Luckily, this is a contest and not an election. Sanjaya's reign could at worst harm a popular television show--not deny, say, health care to 300 million citizens. Which is of course why it is so galling to see young people initiating protest movements over "Idol" when the country is in the midst of a fricking war. But never mind; who needs to think about something so fretful when there are Sanjaya's doe eyes to peer into? And "Idol" purists should take heart: With so many haters tuning into a show they claim to dislike, the program's ratings may just take another leap forward--beyond its already iron-clad grip on its time slot. Whether or not "Idol"'s credibility takes a hit from the Sanjaya sensation, the show's success surely won't.

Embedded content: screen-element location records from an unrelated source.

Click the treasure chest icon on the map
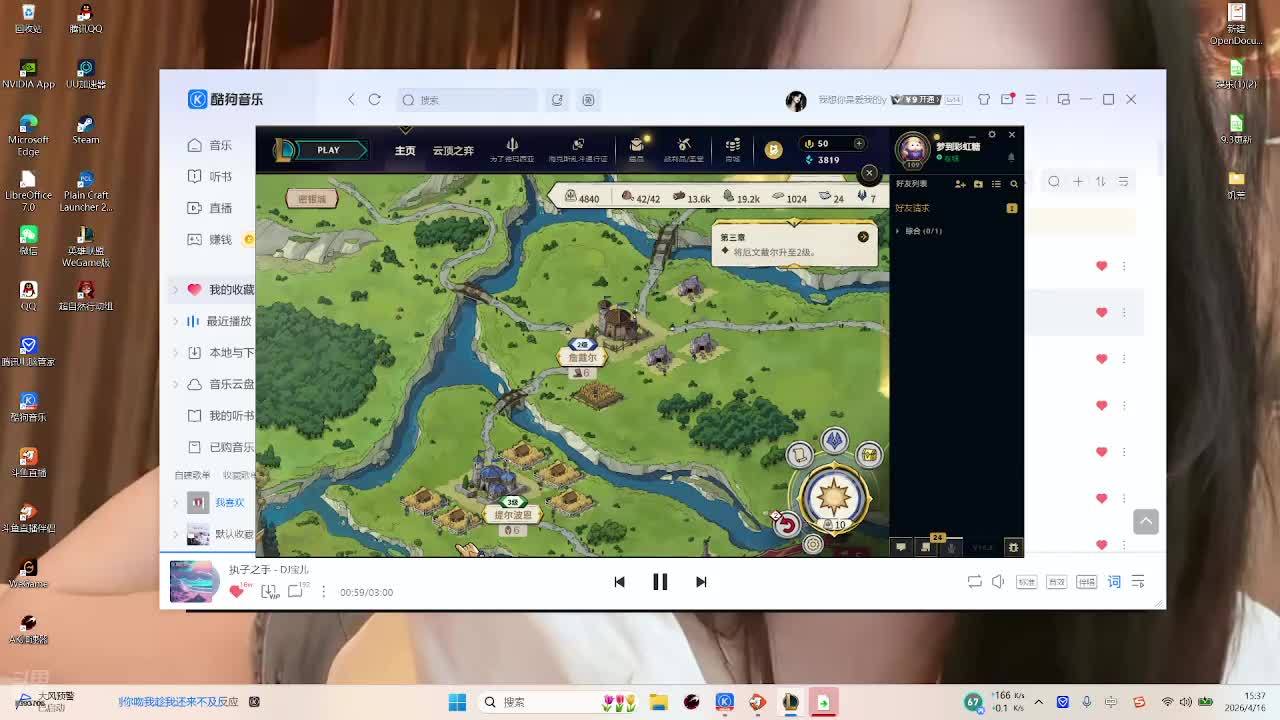The width and height of the screenshot is (1280, 720). click(x=869, y=455)
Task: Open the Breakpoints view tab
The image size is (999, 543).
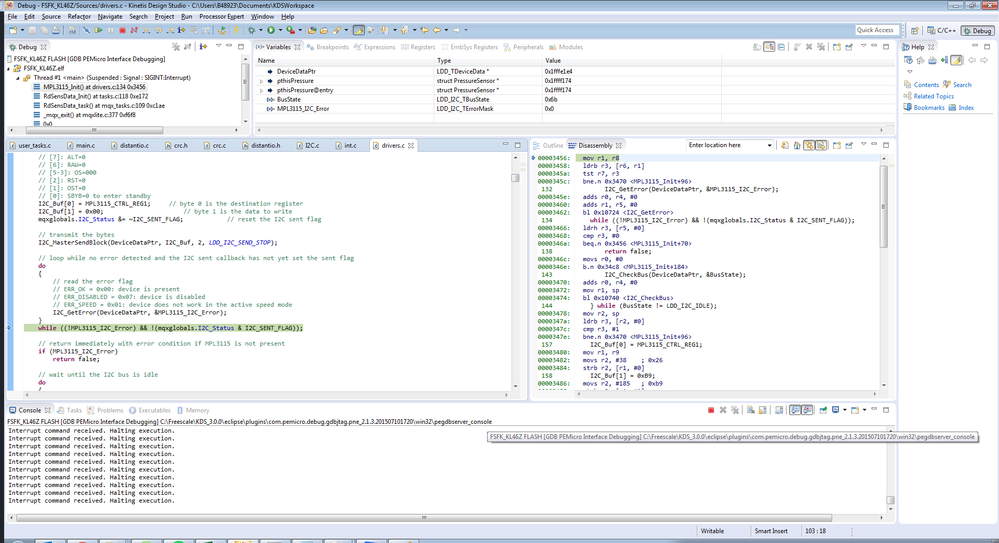Action: (x=333, y=47)
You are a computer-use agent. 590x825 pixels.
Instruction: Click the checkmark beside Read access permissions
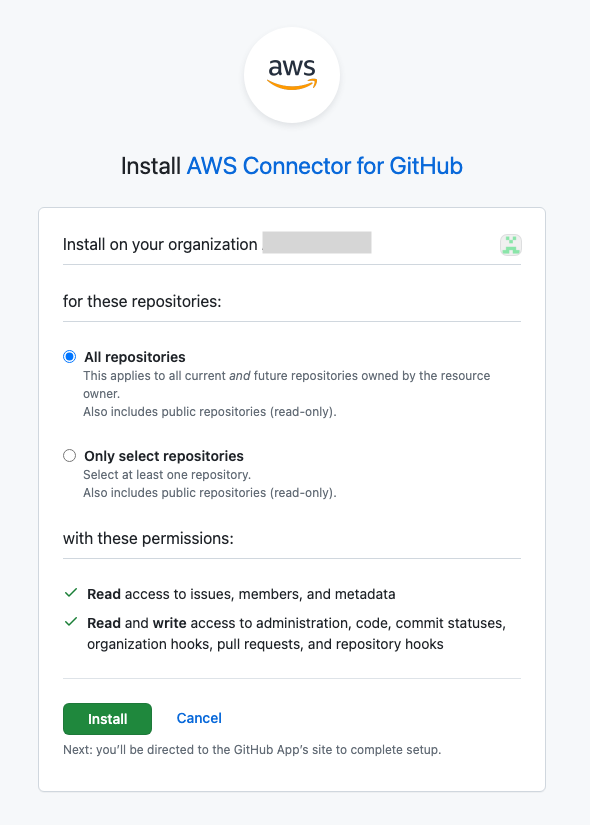pyautogui.click(x=69, y=592)
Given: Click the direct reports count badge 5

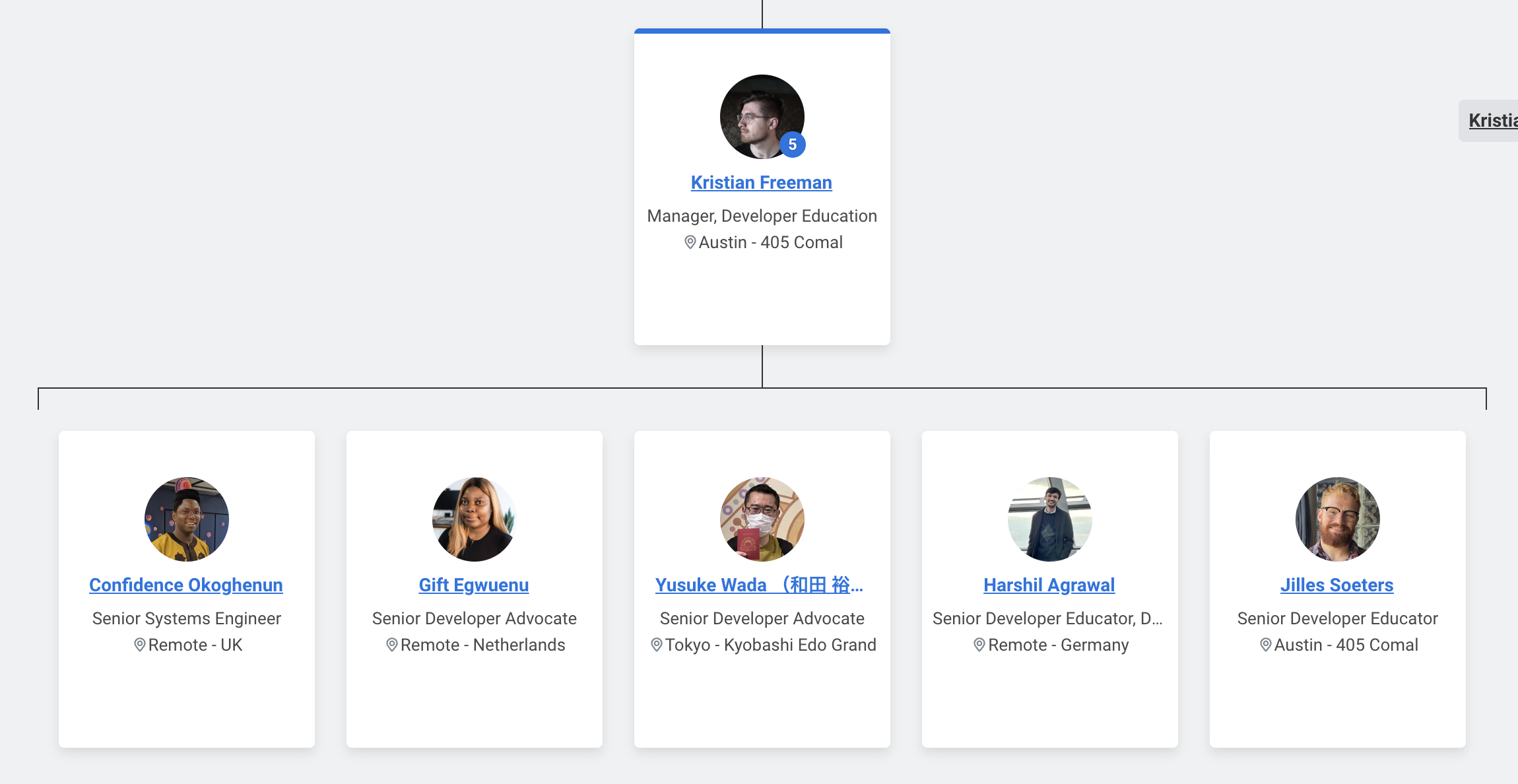Looking at the screenshot, I should point(792,145).
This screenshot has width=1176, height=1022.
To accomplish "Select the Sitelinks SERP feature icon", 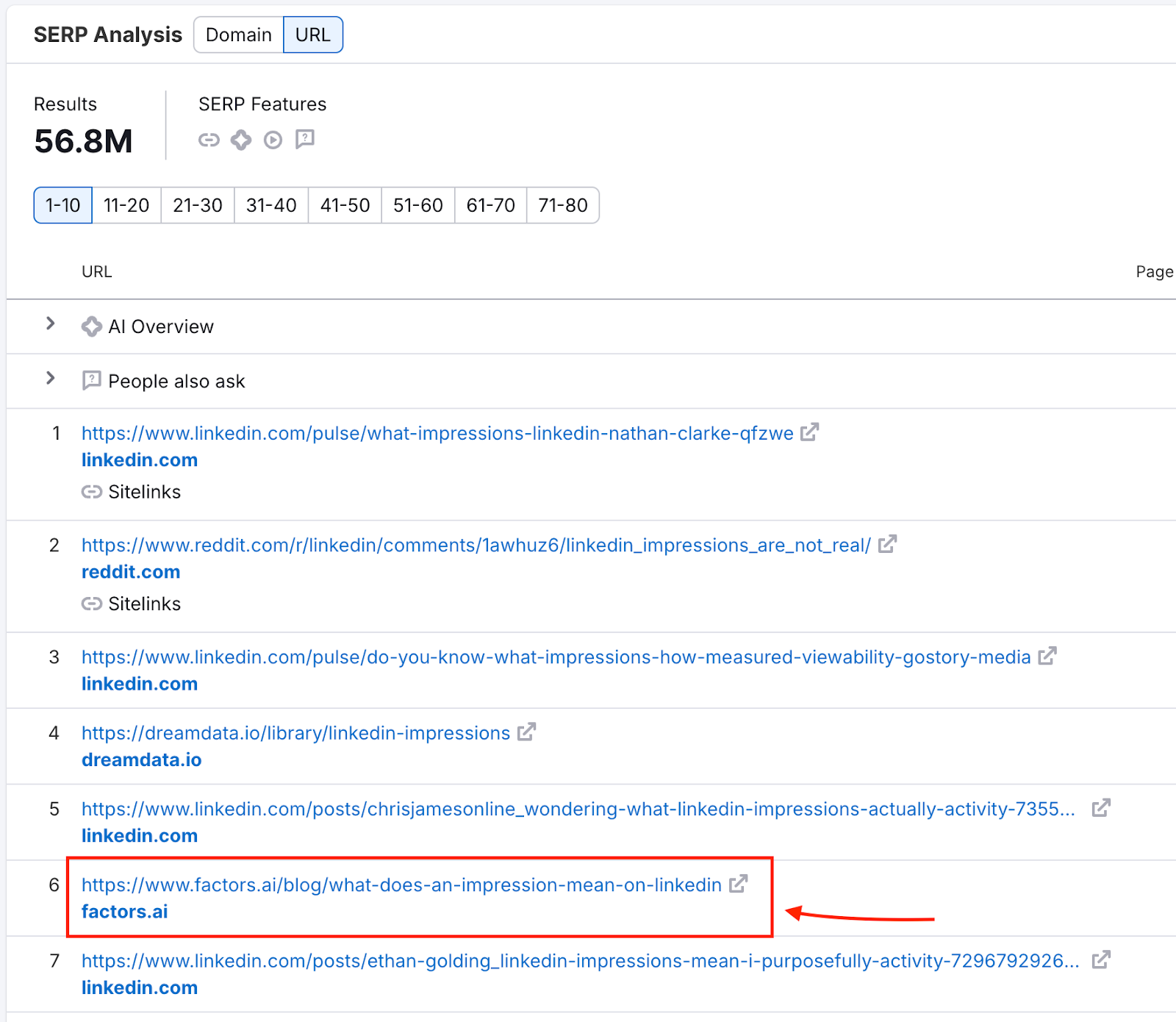I will click(209, 140).
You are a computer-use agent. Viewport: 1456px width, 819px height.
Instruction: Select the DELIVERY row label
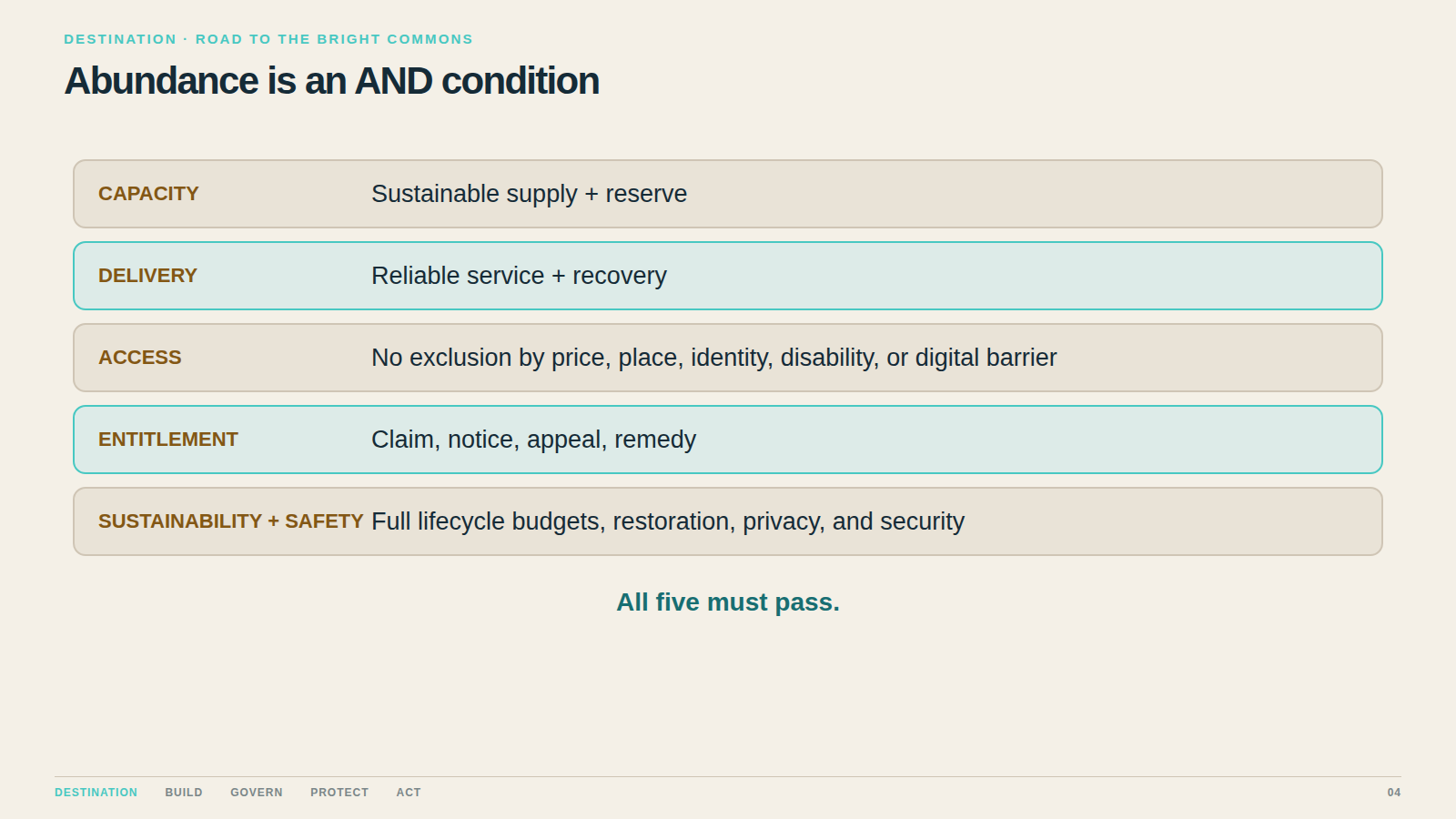click(147, 276)
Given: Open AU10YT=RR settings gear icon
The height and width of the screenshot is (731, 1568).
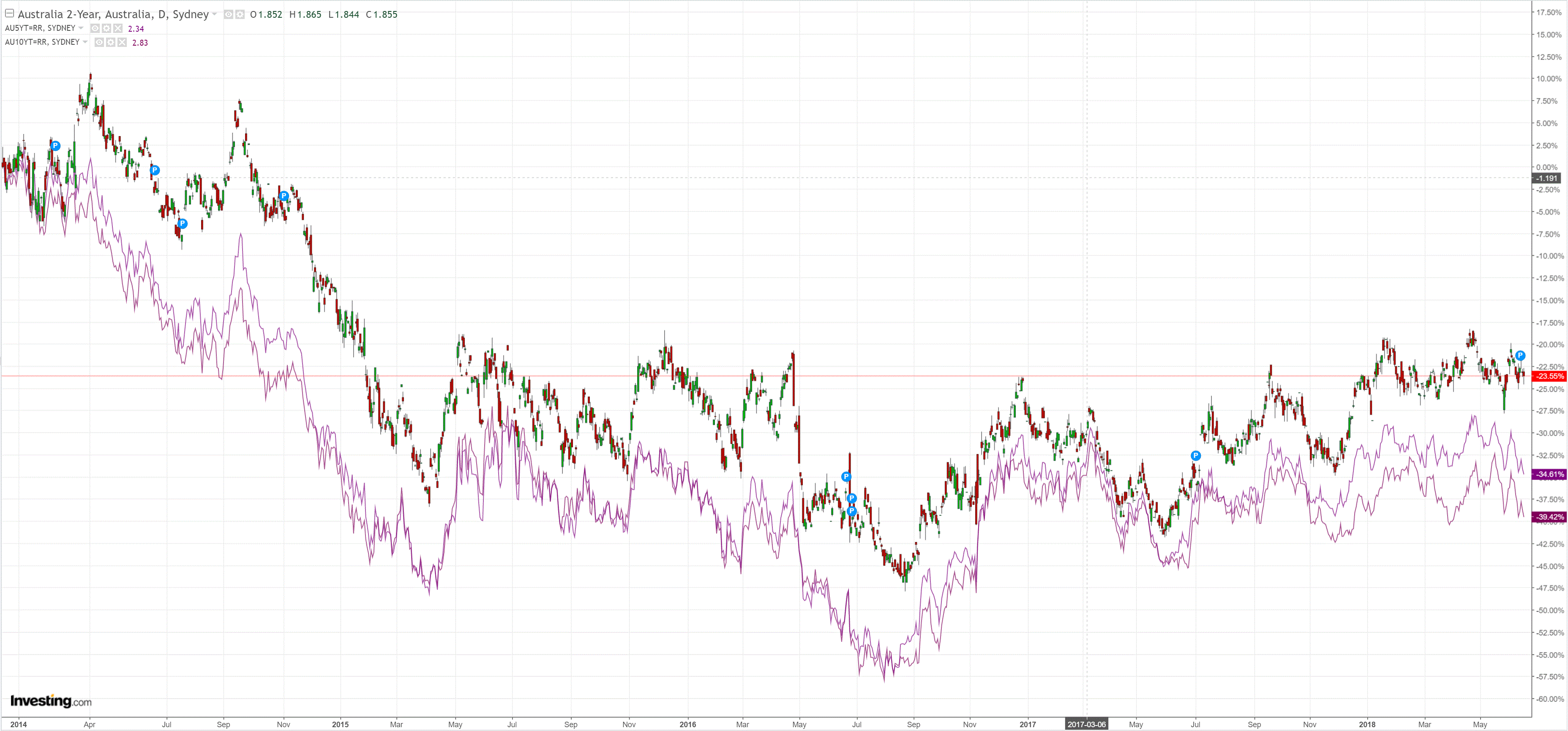Looking at the screenshot, I should tap(111, 42).
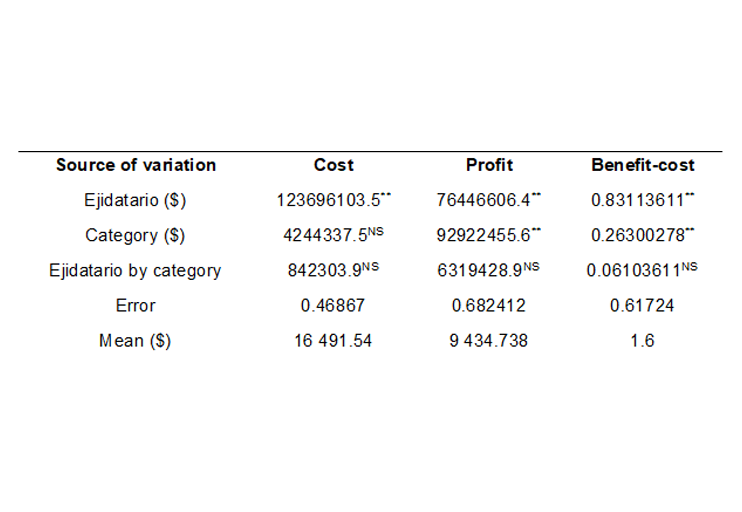Select the benefit-cost value 0.26300278
742x512 pixels.
click(638, 235)
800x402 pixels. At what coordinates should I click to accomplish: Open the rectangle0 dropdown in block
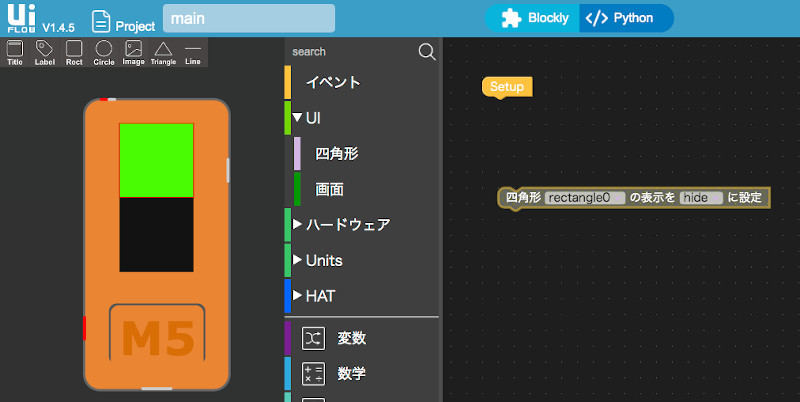click(585, 198)
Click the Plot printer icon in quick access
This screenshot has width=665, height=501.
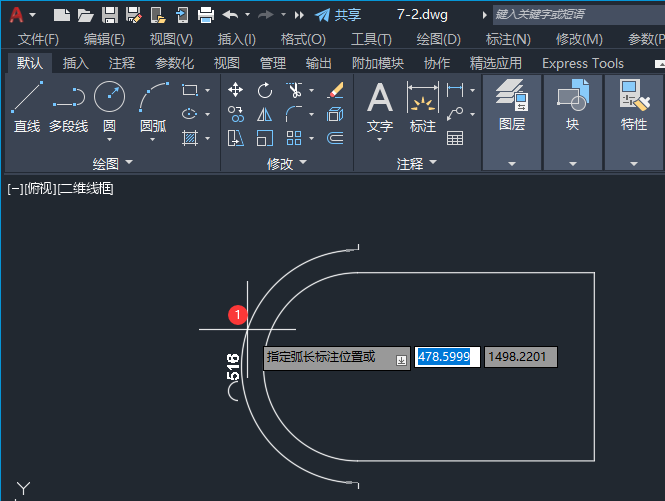pos(206,15)
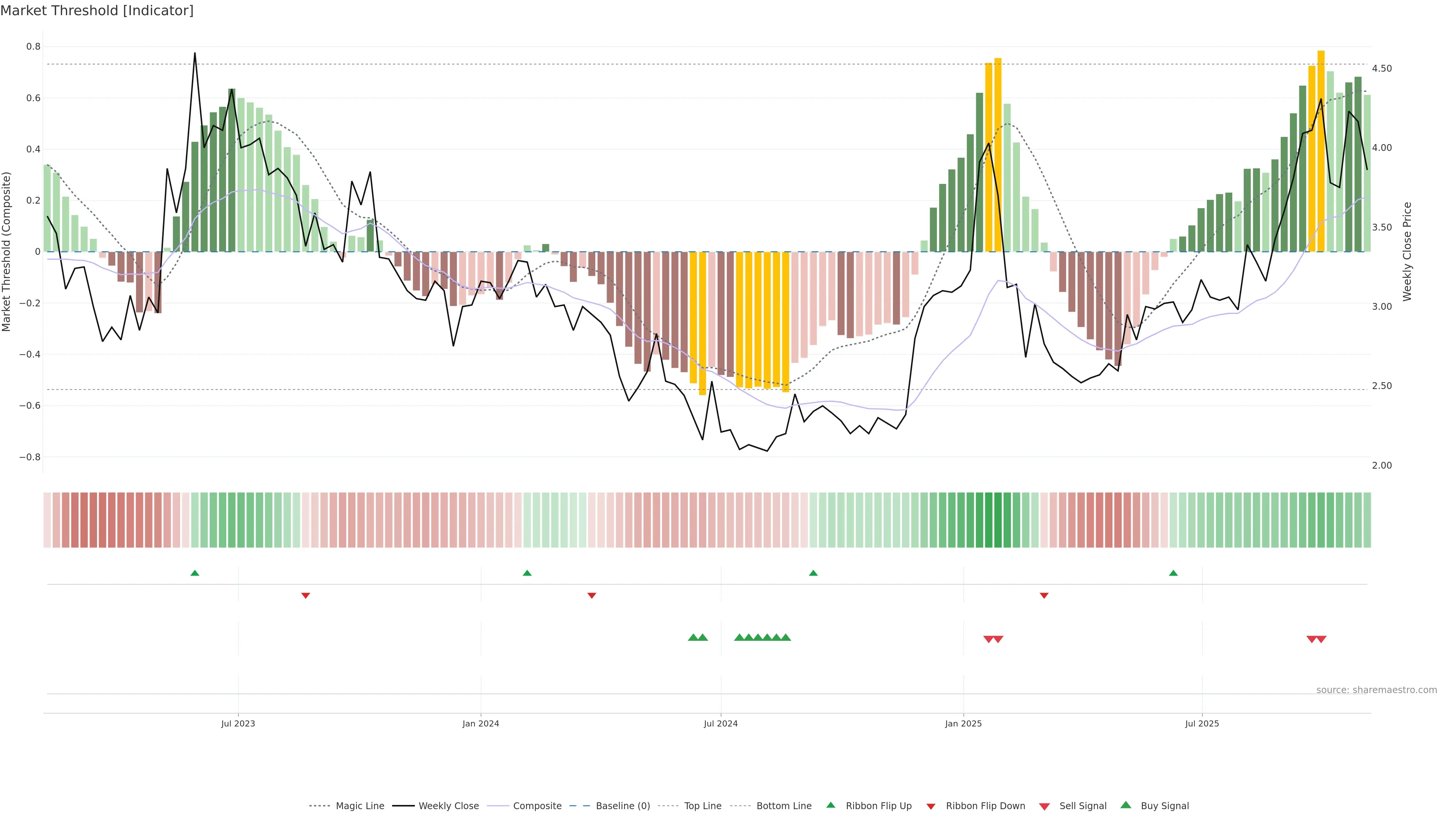
Task: Click the ribbon flip up marker before Jul 2025
Action: (1174, 573)
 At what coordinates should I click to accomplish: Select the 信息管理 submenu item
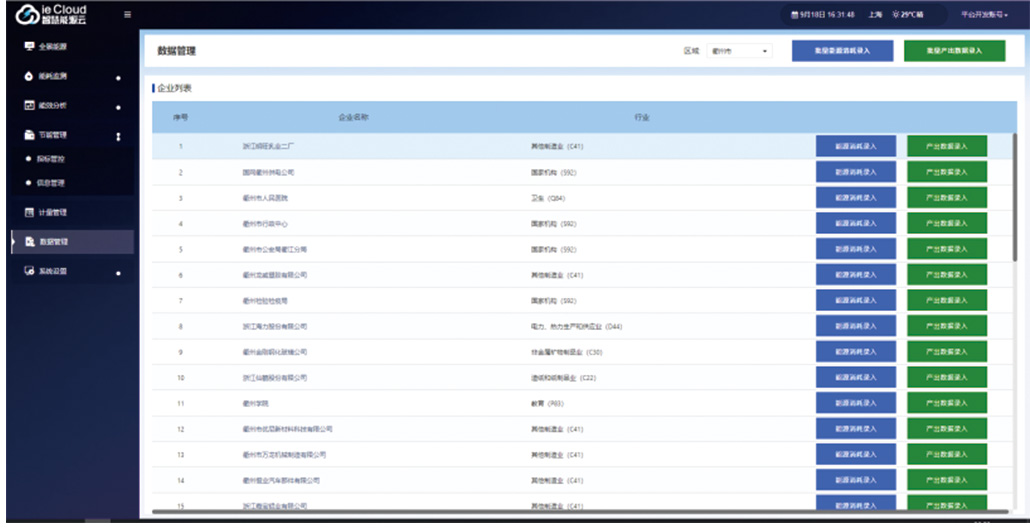pyautogui.click(x=52, y=183)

Besides, the will of the people may be experiencing the same winds of change that America's political leaders are currently facing. So far, the red states have dominated the competition, producing every single winner. Maybe America is sending a message: It's time for a new kind of American Idol, a blue-stater with killer locks and undeniable star power. Sanjaya may not have a plan for Iraq, but certainly he can remind people that "Idol" is not worth the collective psychic energy being spent on a silly thing like talent. Haven't we all grasped by now that talent and celebrity are more often than not strange bedfellows? Remember William Hung?
Sanjaya gets it. With every new hairstyle, outfit, and stylized performance, that kid is working it. And why not? Sanjaya's pursuing an American dream, after all. Tonight, we'll see if the hegemony of Sanjaya continues. In the meantime, ignore every harrumph, guffaw, and threat to quit if Sanjaya wins coming out of Simon Cowell's mouth. After all, it is the judges themselves who put Sanjaya in the final twelve. So either Cowell's demagoguery got the best of him or he's an evil genius. Either way, it'll be fun to watch.